I told no one I thought so, of course. It would have been unseemly.

To many people, I tend to come across as the "little girl." I blame the large brown eyes I inherited from Mama. And the thick, straight brown hair. I do. I didn't ask to look like a mouse, I assure you. I cannot help the pale skin, nor the way my lips part as if I'm vacant in my "upper story." I am not gape-faced, but I do tend to just let my mind wander occasionally, I know.

It was while following Cora and Hawkeye that I was first aware of the extra frisson of sensation on my skin. It made me press my lips together and pause before climbing another wet cluster of rocks next to the river. (We walked there on our way to the fort, Hawkeye explained, because the water would hide our tracks and scents from the Iroquois, should they pursue us.) I felt almost as if someone had brushed my cheek with their fingertips. A gentle caress, it was. I was frightened at first, but reminded myself that I do not believe in ghosts.

"Are you all right?"

I confess, I jumped and would have slipped into the rushing water to my left if he had not caught me. Uncas. It had been he who had spoken to me, stared at me, he who had stayed just behind me during our entire walk. Uncas, son of Chingachook of the Mohicans.

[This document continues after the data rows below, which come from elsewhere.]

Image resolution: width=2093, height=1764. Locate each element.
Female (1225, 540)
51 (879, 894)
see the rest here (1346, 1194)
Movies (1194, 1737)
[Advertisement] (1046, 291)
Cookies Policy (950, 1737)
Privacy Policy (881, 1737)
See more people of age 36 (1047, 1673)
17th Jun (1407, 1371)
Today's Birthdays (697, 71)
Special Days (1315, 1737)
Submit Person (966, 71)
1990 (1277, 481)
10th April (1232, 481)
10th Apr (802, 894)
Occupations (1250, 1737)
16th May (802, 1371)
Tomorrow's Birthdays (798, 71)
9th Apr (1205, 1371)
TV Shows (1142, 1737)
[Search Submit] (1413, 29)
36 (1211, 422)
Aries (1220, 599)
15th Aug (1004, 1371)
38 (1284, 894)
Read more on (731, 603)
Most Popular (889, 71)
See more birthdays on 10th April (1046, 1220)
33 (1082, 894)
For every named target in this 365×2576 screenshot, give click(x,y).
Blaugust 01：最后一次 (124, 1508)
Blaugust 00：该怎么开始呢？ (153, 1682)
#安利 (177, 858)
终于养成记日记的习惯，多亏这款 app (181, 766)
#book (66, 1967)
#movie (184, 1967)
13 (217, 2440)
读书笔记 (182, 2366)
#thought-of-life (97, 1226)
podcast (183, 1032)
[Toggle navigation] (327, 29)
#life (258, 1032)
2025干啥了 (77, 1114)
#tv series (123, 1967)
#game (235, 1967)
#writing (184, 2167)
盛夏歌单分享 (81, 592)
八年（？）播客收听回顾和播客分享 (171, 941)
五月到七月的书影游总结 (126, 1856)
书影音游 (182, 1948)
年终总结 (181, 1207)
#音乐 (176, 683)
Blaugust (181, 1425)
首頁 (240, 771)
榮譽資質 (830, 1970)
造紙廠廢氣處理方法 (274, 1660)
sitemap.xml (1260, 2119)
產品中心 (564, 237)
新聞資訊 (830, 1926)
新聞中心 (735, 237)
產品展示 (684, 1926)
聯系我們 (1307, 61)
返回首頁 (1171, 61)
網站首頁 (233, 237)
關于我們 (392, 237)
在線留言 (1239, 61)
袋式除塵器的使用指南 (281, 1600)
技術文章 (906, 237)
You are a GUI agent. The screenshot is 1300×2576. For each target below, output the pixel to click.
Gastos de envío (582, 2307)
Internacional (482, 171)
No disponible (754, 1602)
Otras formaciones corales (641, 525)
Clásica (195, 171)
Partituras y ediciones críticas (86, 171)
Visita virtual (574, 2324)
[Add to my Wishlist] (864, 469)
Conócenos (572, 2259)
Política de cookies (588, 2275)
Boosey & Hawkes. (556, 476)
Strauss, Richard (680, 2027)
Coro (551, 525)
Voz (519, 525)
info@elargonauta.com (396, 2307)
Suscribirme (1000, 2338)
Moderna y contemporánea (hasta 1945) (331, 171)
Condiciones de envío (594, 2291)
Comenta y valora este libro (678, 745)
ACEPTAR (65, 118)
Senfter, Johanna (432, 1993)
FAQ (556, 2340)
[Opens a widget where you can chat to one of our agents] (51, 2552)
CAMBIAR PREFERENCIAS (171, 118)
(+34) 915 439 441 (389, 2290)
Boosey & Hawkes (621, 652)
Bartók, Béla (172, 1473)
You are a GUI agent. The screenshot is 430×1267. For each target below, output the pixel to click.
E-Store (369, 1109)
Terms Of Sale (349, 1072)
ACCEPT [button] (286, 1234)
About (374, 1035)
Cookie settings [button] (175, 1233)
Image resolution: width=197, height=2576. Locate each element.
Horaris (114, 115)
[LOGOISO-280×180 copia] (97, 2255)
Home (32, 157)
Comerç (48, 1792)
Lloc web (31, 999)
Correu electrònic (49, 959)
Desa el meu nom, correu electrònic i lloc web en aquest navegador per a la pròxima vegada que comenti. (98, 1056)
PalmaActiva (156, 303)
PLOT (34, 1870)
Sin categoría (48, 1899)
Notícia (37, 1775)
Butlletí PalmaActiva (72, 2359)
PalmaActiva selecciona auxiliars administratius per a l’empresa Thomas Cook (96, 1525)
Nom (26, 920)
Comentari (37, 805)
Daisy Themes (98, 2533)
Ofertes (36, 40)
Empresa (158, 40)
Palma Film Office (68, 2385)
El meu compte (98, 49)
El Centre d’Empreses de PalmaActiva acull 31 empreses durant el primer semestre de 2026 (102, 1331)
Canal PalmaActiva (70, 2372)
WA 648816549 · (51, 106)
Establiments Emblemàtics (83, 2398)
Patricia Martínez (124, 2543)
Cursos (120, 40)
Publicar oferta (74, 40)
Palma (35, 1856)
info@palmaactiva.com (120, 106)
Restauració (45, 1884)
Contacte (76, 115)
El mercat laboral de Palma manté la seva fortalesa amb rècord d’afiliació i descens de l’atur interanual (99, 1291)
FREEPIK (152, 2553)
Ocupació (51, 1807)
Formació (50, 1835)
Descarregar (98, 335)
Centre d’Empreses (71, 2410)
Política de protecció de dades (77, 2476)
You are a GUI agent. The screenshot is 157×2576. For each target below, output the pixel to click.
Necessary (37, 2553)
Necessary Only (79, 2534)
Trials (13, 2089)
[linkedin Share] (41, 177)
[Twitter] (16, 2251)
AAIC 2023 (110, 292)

The names sorted themselves out in my mind in the instant Uncas took my elbow to help me climb the rocks. With an encouraging nod, but barely a smile glimmering in his onyx eyes, he braced me with his shoulder as I stretched my arms and then my legs under the heavy skirts to find footholds.

When I looked back to thank him, he was already close to me, as if he dared not let me far from his reach. I tried to meet that look...a deep, heart-touching look that penetrated past the pale face and parted lips most people see...but I could not. I blushed and dropped my gaze.

"Thank you," I remember stammering.

He smiled; I could hear it in his voice so I looked up. "That horse never would have made it, here," he said.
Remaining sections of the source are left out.